/rtCamp-hiring-system-engineer-challenge-a

:star: Hiring challenge for the System Engineer position at rtCamp, challenge A.

Primary LanguageShell

rtCamp: System Engineer Assignment

👋 Hello rtCamp review team and the rest of the world! This project is my submission for Challenge A: A Web Server Setup for WordPress for the System Engineer position at rtCamp.

Running

In addition to writing the provisioner in Bash, I've also provided two different ways to run it.

  1. Manual provisioning: For a more granular exploration of the script, the tester may want to use the manual provisioning method instead, which exemplifies the prompt for the user to enter their own domain, as was specifically requested in the assignment.
  2. Automatic provisioning - To exemplify a more automated way of using the provisioner, I've also implemented it as a shell provisioning script for a Vagrant virtual machine. This will allow the results of the script in terms of its goal (to install WordPress) to be seen more easily, because the automatic provisioning method will also produce a graphical browser that the tester can use to verify the actual WordPress installation's success.

Specific running instructions for either method follow.

Manual provisioning

Running the script this way will interactively prompt you to enter a domain name.

First, boot the virtual machine without the Vagrant provisioner and then SSH into it:

vagrant up --no-provision
vagrant ssh

Finally, run the script using:

sudo /vagrant/provision/main.sh

Automatic provisioning

Since the provisioning script can also be run non-interactively, it can also be used as a provisioner for a Vagrant virtual machine. The best (fastest) way to run the script is to simply run:

vagrant up

Using this method, Vagrant itself passes the domain name argument as an option to the provisioning script (configured in the Vagrantfile), which bypasses the interactive prompt. By default, the domain is set to example.com. You can choose to provision the server for a different domain name either by editing the Vagrantfile, or running the script manually.

Note that the resulting output, All done! Congrats! Go ahead and open up http://<your-domain> in a browser. will only work with regards to a browser running on the virtual machine. If you do not want to install a browser, you can vagrant ssh into the machine and test the installation results by using curl -I <your-domain> to view the HTTP headers or curl -L <your-domain> to get the site itself.

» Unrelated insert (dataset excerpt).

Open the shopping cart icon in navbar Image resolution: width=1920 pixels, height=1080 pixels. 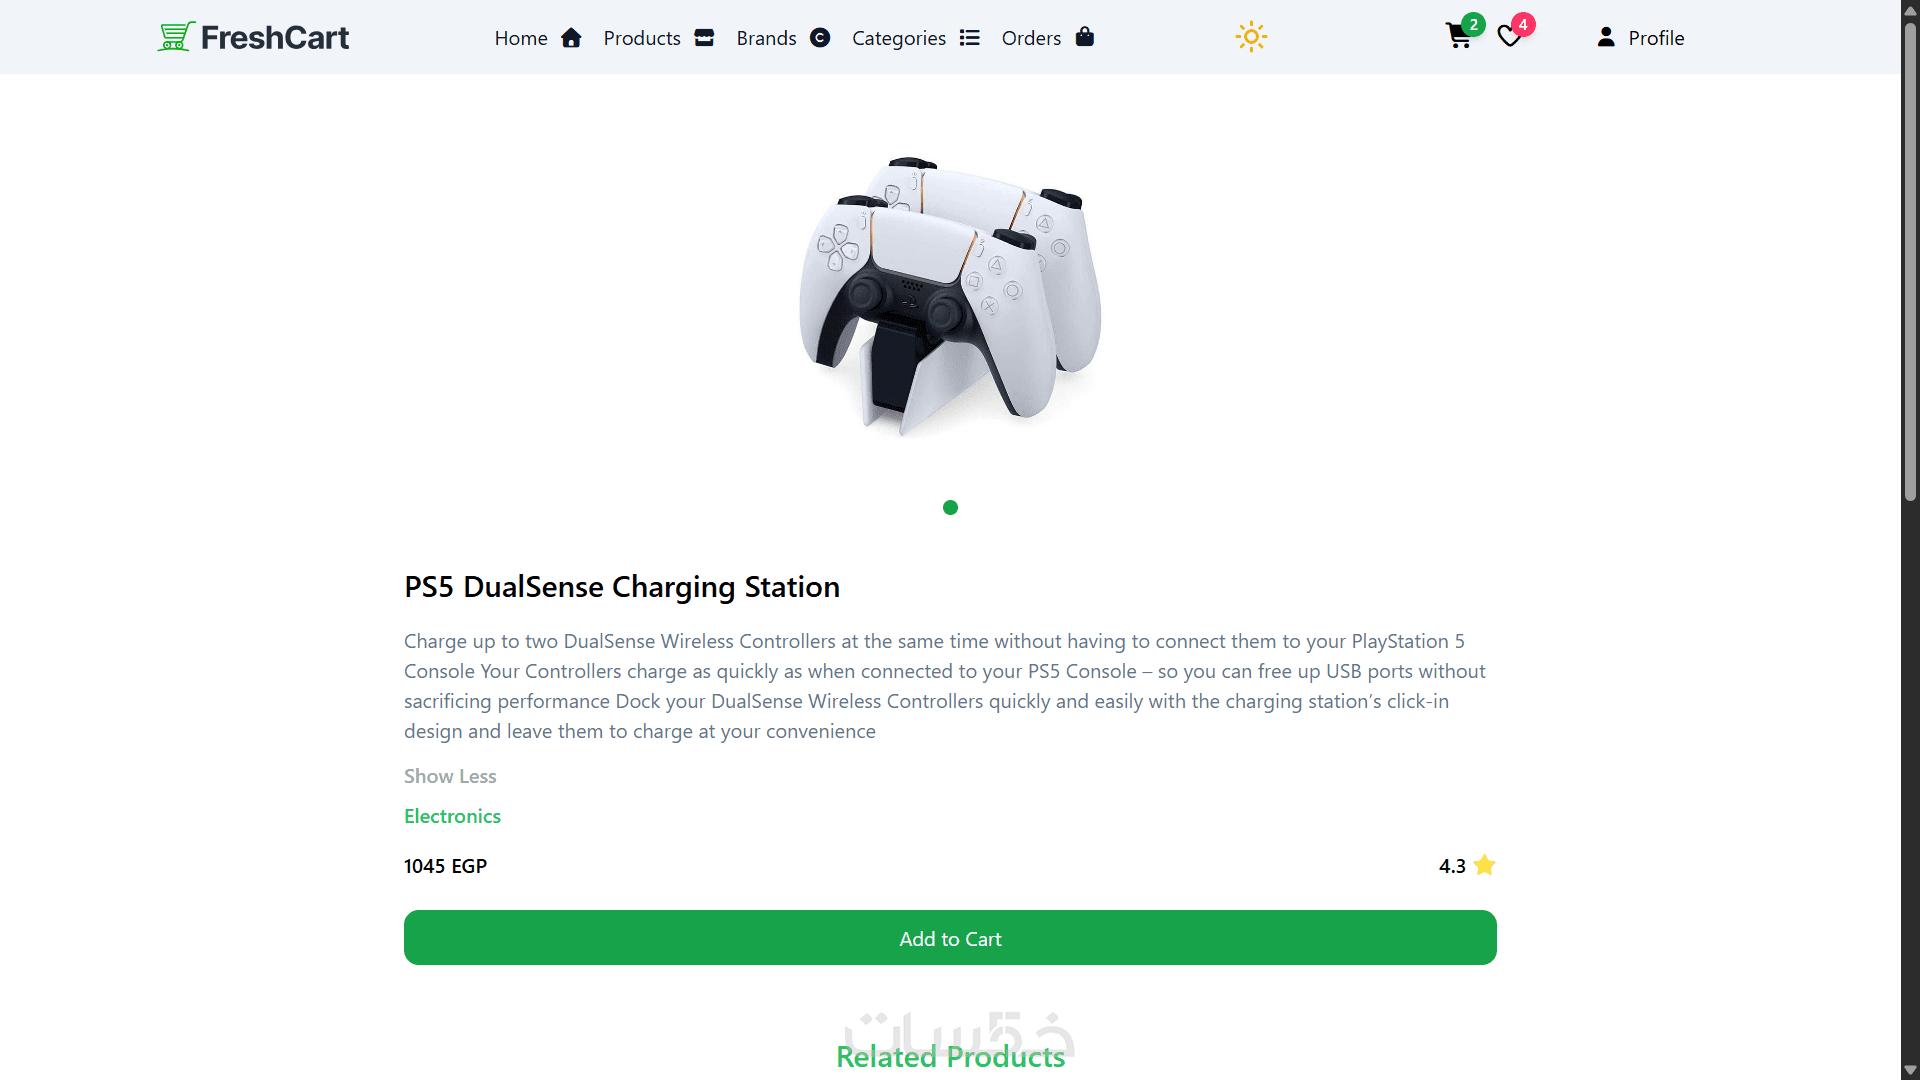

But, if you are launching the Vagrant virtual machine on a GNU/Linux host or have already installed an X11 environment on your system, you can use the following one-line command to launch a graphical browser via a forwarded X session over SSH:

vagrant up -- sudo apt install xfce4 firefox && vagrant ssh -- -X firefox

This will install the XFCE desktop environment and the Firefox browser on the virtual machine, then use X11 forwarding through your Vagrant SSH connection to show you a graphical browser. In the presented graphical browser, you may then simply go to http://example.com (or whatever domain name you provisioned), where you'll be presented with the WordPress installation wizard.

Known issues

  • Because prompting for passwords was not an aspect of the assignment (and in the interests of time), the script currently generates a strong(ish) MySQL user password at runtime for you using openssl rather than prompting the system operator or providing any alternative means of providing secrets. This causes a problem if you run the script twice without first destroying and re-creating the VM, because you will have already set a password for the MySQL user account (which is not overwritten on subsequent runs) that will not match the second generated password (which is always written to the WordPress configuration file). So if you'd like to run the provisioner more than once, please make sure to run vagrant destroy && vagrant up after each run, regardless of whether it was run automatically or manually.